La normativa austriaca sulla Via non è compatibile con il diritto europeo

[14 novembre 2014]

I cittadini interessati devono potersi opporre ad una decisione amministrativa che imponga di non sottoporre un progetto ad una Valutazione di impatto ambientale (Via), e devono poter sollevare, contro l’autorizzazione del progetto, l’obiezione che questo avrebbe dovuto essere sottoposto a Via.

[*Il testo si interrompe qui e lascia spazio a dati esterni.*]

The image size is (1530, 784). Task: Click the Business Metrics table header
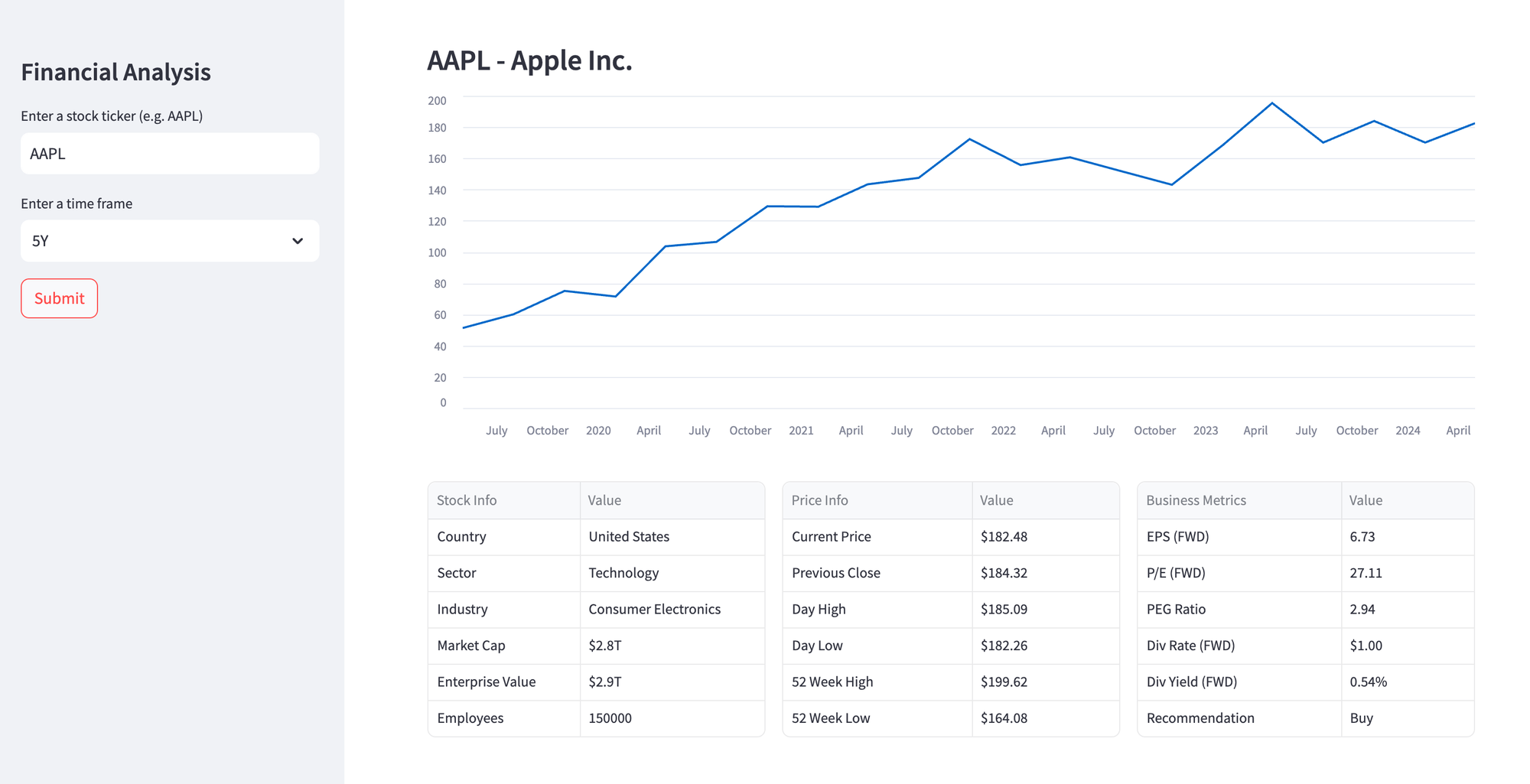[x=1195, y=499]
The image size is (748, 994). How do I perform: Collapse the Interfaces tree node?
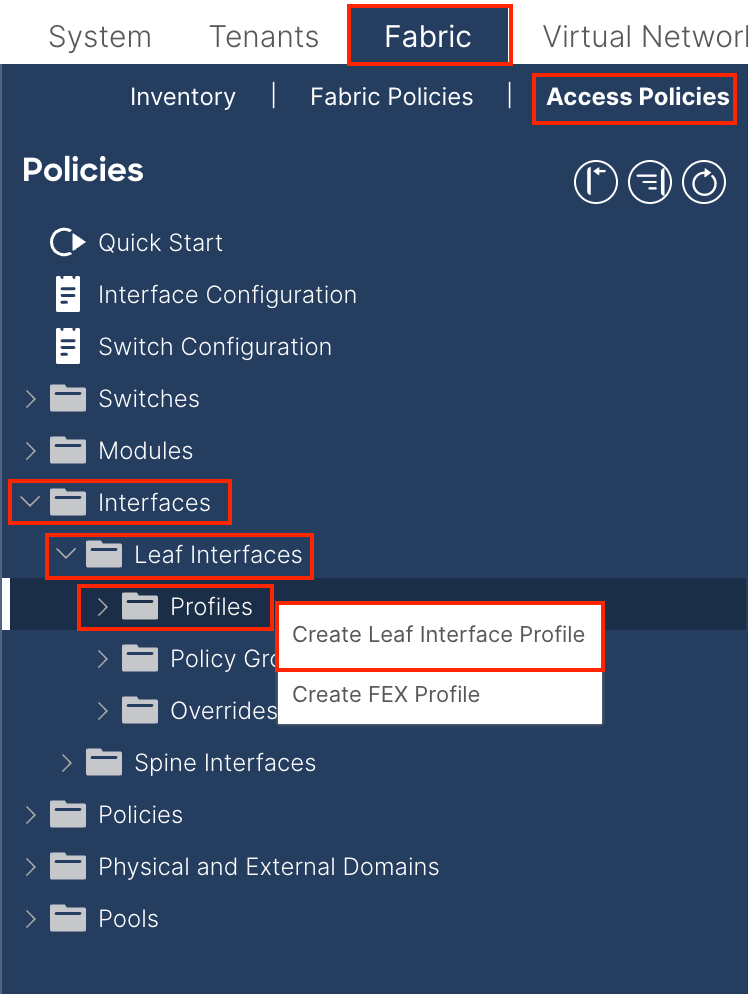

Una normativa come quella austriaca, che nega questo diritto, non è compatibile con il diritto europeo: è quanto afferma l’avvocato generale europeo Juliane Kokott in riferimento alla contestazione dell’autorizzazione generale per la costruzione e l’esercizio di un centro commerciale avvenuta senza Via.

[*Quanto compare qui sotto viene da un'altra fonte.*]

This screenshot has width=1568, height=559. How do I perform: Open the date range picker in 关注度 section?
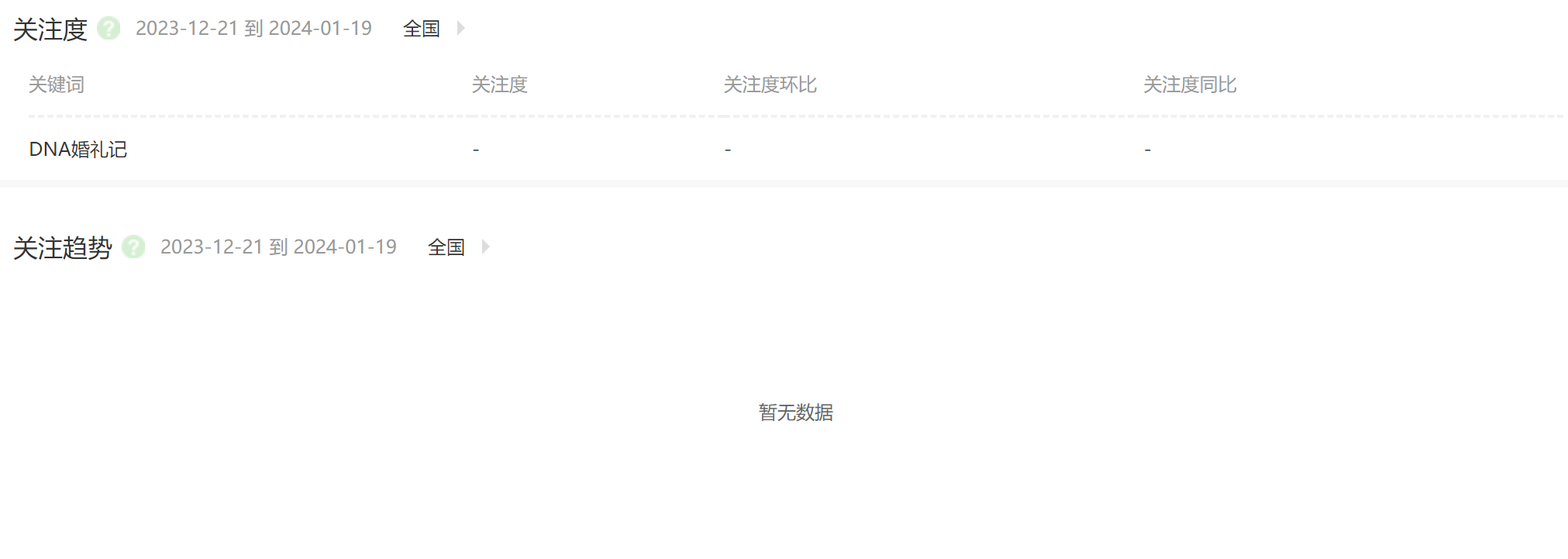253,29
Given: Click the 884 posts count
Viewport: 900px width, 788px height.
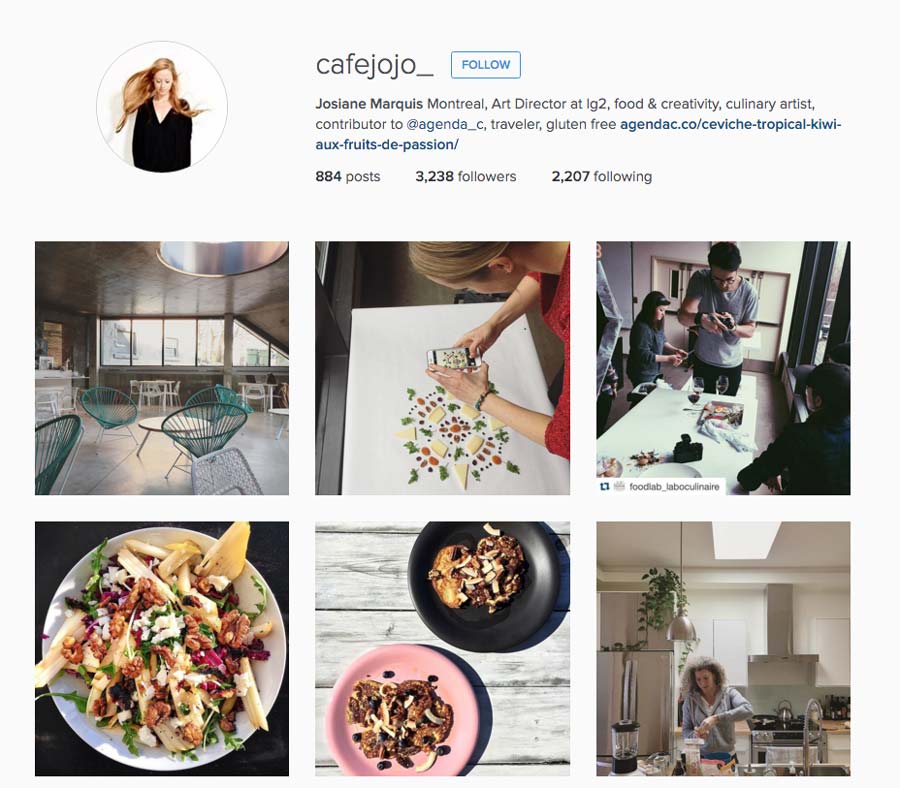Looking at the screenshot, I should pyautogui.click(x=348, y=176).
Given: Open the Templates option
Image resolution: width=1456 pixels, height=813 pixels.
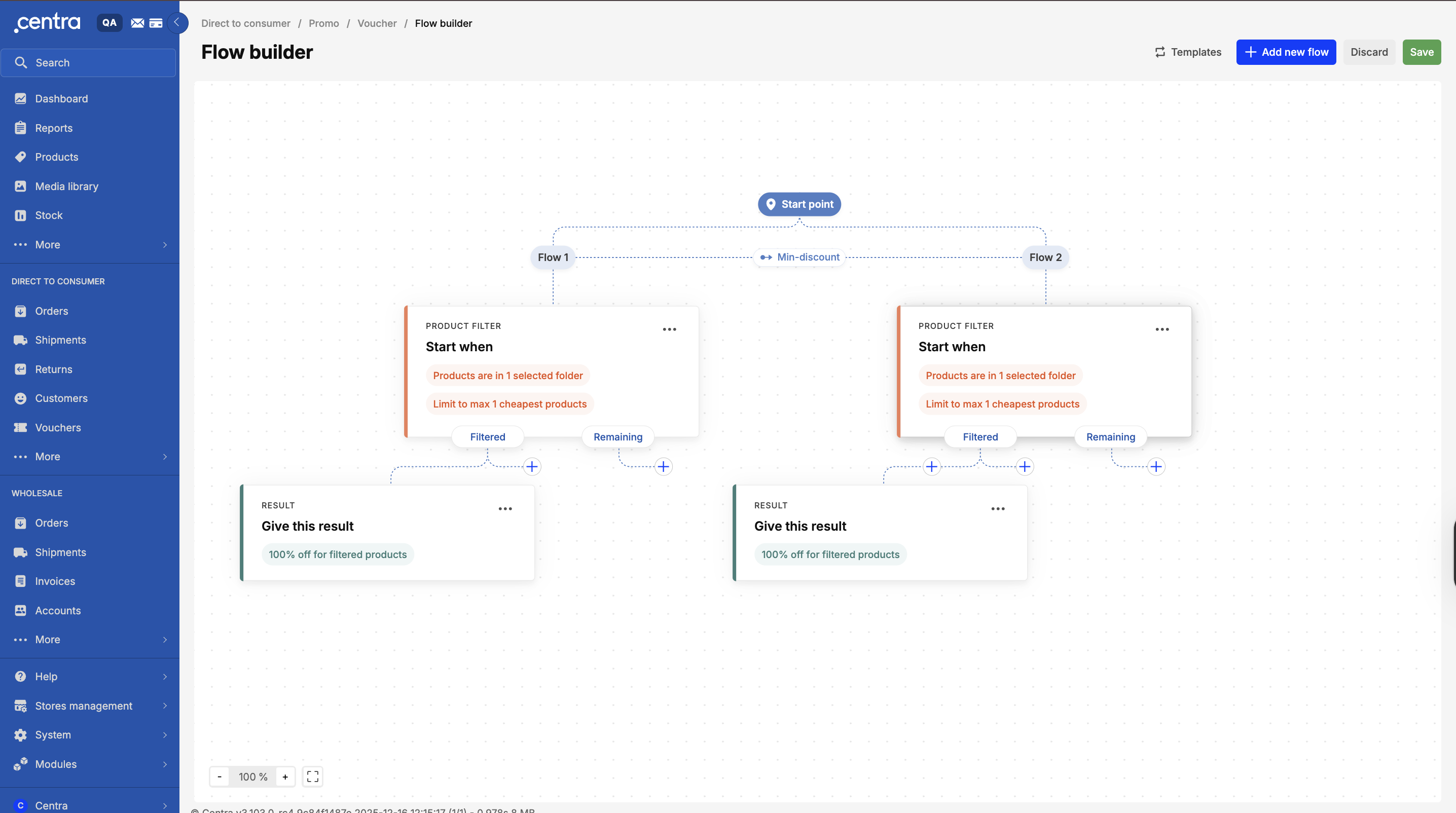Looking at the screenshot, I should tap(1187, 52).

Secondo la convezione di Aarhus ossia la “Convenzione sull’accesso alle informazioni, la partecipazione dei cittadini e l’accesso alla giustizia in materia ambientale” – firmata nella cittadina danese di Aarhus nel 1998, entrata in vigore nel 2001 – ogni persona ha il diritto di vivere in un ambiente atto ad assicurare la sua salute e il suo benessere e il dovere di tutelare e migliorare l’ambiente, individualmente o collettivamente, nell’interesse delle generazioni presenti e future. Ma per poter affermare tale diritto e adempiere tale obbligo i cittadini devono essere ammessi a partecipare ai processi decisionali e avere accesso alla giustizia in materia ambientale.

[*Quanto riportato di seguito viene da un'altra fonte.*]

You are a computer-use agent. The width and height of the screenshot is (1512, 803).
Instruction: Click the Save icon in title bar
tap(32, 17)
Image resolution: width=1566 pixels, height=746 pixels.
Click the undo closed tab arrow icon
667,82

La Convenzione riconosce la possibilità al cittadino e alle associazioni di richiedere le informazioni ambientali alle autorità che le detengono, dando loro anche la possibilità di partecipare alle procedure decisionali su progetti e programmi che hanno un impatto ambientale.

La Convenzione si fonda, infatti, sulla convinzione che una diffusa conoscenza dei dati ambientali, una concreta partecipazione ai processi decisionali possano consentire il miglioramento qualitativo delle decisioni delle autorità rafforzandone l’efficacia. Ma possano anche contribuire a sensibilizzare il pubblico sulle tematiche ambientali consentendoli di esprimere le proprie preoccupazioni.

La direttiva europea Via recepisce questa filosofia tanto che garantisce la partecipazione del pubblico ai processi decisionali in materia ambientale. Nel momento in cui un progetto deve essere sottoposto a Via, la direttiva conferisce agli interessati determinati diritti.

Soprattutto, sono legittimati a essere informati sulle conseguenze ambientali del progetto in questione e, in tale ambito, a prendere posizione al riguardo. Inoltre, i risultati della partecipazione del pubblico devono essere presi in considerazione in occasione della decisione sul progetto e le informazioni più importanti in merito alla decisione sul progetto devono essere rese accessibili al pubblico. Tali diritti non sono fini a se stessi. Da una parte, servono al miglioramento della decisione sul progetto, poiché essi possono migliorare il fondamento e la motivazione della decisione. D’altra parte, le informazioni raccolte e diffuse in tale procedimento permettono agli interessati di far valere ulteriori diritti sanciti nelle disposizioni sostanziali a tutela dell’ambiente, per esempio determinati valori limite per la qualità dell’aria. Tali informazioni permettono quantomeno agli interessati di prepararsi alle conseguenze ambientali del progetto, ad esempio migliorando l’isolamento acustico della propria casa.

È pertanto inammissibile interpretare la direttiva Via nel senso che all’obbligo di realizzare la valutazione non corrisponda un diritto del pubblico interessato che possa essere fatto valere in giudizio.

Dove il concetto di pubblico interessato ricomprende anche i vicini, i quali quando subiscono o quantomeno possono subire gli effetti dei processi decisionali, possono invocare l’obbligo di effettuare una valutazione di impatto ambientale.